Kwartarini memulai kuliah dengan membagikan kuisioner yang terdiri dari 50 pertanyaan untuk mengukur tingkat stes dari peserta kuliah. Kemudian, pakar psikologi dari UGM ini memaparkan tentang faktor-faktor yang menjadi penyebab stres bagi mahasiswa, misalnya lingkungan sekitar, tuntutan perkuliahan, kurangnya kemampuan akademis, belum memiliki pekerjaan, banyaknya penugasan dari dosen, jadwal yang terlalu padat, serta masalah keuangan dan keluarga.
“Stressor (penyebab stres -ed) itu netral” ungkap Kwartarini. Ia menilai bahwa stres bisa menjadi hal positif, ketika ditempatkan pada posisi yang tepat dan menjadi hal yang justru diperlukan. Misalnya ketika seseorang ingin meraih cita-cita tertentu, penetapan cita-cita itu akan membuat orang terdorong dan tertekan hingga stres untuk bagaimana mencapainya. Sementara itu, stres juga bisa menjadi hal yang negatif, yang bisa dilihat dalam dua bentuk, yaitu secara fisik dan emosional. Secara fisik, stres bisa ditandai dengan napas pendek, sakit kepala, asam lambung naik, pundak kaku, leher tegang, gatal-gatal, dan mual. Sementara itu, secara emosional, stres sering kali membuat seseorang merasa cemas, mudah marah, cepat tersinggung, dan mudah menangis. Sifat negatif dari stres ini cenderung merugikan kita, baik secara fisik dan emosional. Pada konteks itu, Kwartarini menekankan pentingnya memiliki solusi yang efektif untuk mengelola stres agar tidak berdampak buruk pada kehidupan seseorang.
Pentingnya Manajemen Stres
Upaya untuk mengatasi stres yang bersifat negatif, menurut Kwartarini, dapat dilakukan dengan melakukan manajemen stres. Manajemen stres tidak hanya berkaitan dengan penghilangan stres, tetapi lebih berfokus pada kesiapan mental dalam menghadapi stres.
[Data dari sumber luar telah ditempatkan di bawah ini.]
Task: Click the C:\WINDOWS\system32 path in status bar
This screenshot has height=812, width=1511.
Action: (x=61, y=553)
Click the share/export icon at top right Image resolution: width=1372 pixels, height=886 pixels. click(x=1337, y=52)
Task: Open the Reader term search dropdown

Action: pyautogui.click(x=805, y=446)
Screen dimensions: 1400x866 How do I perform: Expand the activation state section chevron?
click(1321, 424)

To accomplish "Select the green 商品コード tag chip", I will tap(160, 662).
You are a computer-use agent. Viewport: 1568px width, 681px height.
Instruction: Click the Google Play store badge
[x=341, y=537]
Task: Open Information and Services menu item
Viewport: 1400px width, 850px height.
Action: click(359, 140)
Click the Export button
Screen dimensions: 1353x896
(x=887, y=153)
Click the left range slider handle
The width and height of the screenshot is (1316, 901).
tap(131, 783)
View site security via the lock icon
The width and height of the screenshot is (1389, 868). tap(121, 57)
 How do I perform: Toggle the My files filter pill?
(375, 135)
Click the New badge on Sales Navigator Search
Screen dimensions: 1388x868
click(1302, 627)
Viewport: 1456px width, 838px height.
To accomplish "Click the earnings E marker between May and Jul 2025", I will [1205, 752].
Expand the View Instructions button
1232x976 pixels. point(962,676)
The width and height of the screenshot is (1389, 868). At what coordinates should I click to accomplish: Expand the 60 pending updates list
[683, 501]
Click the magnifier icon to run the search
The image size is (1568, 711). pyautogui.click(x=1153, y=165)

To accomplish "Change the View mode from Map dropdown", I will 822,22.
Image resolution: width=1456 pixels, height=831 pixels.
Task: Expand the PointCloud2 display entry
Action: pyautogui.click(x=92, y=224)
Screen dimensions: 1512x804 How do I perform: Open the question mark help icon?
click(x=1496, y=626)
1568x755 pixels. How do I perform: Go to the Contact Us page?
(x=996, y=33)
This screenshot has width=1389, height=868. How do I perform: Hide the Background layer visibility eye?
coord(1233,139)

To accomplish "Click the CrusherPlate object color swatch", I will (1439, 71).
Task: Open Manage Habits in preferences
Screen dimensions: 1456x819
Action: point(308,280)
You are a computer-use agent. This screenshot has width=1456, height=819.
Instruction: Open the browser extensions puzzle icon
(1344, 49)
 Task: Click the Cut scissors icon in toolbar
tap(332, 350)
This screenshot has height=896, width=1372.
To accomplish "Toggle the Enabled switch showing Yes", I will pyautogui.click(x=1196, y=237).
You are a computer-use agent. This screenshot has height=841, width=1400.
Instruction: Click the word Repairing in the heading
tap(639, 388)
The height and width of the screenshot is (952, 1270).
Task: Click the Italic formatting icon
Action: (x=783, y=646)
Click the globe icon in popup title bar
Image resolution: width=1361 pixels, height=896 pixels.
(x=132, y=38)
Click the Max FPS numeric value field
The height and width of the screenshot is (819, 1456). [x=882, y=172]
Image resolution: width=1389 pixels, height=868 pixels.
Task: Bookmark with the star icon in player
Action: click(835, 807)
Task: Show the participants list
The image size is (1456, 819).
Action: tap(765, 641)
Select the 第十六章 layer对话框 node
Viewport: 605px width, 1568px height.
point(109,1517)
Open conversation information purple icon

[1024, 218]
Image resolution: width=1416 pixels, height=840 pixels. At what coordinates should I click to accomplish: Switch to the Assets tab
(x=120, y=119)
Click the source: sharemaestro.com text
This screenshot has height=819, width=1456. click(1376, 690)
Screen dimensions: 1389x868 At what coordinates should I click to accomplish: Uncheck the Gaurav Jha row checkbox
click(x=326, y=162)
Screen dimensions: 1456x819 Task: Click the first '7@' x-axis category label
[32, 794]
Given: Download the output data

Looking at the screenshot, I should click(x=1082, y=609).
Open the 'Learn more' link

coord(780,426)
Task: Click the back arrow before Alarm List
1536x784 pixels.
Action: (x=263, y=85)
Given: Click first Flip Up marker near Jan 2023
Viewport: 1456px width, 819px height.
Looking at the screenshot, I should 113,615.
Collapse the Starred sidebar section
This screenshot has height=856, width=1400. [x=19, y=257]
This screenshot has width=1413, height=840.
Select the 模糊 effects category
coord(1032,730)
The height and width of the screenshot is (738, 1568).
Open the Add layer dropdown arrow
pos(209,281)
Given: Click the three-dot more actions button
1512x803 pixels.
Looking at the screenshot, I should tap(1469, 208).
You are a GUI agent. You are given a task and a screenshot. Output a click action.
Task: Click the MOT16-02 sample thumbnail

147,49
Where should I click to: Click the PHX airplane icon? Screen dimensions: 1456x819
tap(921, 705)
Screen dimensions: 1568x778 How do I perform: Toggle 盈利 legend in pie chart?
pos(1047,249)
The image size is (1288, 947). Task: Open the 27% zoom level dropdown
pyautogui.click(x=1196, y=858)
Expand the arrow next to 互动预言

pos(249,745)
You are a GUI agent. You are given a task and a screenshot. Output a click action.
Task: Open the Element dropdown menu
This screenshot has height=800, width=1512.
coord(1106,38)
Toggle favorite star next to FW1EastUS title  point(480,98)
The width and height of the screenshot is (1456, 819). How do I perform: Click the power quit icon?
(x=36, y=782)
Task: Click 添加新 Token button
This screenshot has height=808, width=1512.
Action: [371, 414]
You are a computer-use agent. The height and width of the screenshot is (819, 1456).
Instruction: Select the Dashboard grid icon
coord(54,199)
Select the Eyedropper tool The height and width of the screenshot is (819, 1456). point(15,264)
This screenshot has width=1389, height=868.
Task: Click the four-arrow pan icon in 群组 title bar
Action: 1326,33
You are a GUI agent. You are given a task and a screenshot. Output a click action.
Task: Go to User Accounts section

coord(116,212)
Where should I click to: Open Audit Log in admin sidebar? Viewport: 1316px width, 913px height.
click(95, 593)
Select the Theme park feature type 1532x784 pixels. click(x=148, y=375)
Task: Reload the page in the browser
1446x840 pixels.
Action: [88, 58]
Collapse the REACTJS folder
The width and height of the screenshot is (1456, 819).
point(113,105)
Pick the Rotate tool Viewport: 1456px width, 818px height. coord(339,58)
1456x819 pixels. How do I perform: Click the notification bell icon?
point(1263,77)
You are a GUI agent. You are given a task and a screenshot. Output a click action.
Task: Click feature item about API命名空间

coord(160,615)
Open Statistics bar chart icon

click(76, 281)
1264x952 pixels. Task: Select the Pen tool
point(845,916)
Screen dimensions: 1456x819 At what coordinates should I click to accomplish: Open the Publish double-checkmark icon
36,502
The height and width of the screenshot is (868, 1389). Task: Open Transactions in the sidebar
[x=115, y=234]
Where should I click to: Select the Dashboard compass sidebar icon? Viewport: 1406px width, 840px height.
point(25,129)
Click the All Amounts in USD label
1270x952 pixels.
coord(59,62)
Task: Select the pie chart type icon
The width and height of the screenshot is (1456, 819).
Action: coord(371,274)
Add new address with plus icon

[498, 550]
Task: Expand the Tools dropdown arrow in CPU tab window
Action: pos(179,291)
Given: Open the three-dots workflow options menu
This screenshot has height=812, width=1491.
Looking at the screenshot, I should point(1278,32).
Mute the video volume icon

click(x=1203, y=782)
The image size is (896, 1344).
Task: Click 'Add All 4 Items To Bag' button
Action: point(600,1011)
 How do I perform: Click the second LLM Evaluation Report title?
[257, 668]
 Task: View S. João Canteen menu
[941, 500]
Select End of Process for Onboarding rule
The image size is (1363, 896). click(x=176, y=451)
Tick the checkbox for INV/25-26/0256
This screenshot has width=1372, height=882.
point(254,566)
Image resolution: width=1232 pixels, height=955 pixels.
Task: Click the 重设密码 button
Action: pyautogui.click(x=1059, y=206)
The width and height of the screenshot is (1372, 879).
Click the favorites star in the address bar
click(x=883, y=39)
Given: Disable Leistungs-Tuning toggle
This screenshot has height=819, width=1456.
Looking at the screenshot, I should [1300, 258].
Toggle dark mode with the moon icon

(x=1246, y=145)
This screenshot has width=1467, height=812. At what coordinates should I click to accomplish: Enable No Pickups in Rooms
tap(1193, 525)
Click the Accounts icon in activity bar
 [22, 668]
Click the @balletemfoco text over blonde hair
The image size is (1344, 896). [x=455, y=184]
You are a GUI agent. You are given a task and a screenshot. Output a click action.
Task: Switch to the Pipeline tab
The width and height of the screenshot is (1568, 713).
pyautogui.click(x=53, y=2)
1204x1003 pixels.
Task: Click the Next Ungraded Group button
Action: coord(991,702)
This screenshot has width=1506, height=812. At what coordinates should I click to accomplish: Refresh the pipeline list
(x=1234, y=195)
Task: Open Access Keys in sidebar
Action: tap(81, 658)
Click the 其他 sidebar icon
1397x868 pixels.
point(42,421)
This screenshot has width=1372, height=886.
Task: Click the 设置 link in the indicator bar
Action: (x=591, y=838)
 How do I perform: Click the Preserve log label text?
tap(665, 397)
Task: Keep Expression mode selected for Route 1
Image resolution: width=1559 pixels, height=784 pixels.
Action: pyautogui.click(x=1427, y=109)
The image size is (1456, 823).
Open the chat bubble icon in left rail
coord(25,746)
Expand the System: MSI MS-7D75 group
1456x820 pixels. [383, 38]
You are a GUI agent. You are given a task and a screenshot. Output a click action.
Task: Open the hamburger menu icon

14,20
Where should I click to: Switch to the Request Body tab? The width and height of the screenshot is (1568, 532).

Proses manajemen stres melibatkan identifikasi potensi penyebab stres, menilai apakah penyebab tersebut merupakan ancaman atau tantangan, serta mengembangkan strategi coping yang tepat. Strategi coping bisa berupa pendekatan yang berfokus pada masalah atau yang berfokus pada emosi. Pengenalan dan penerapan teknik coping yang efektif, dapat mengubah stress menjadi peluang untuk personal grow up dan mencapai “win your life.”.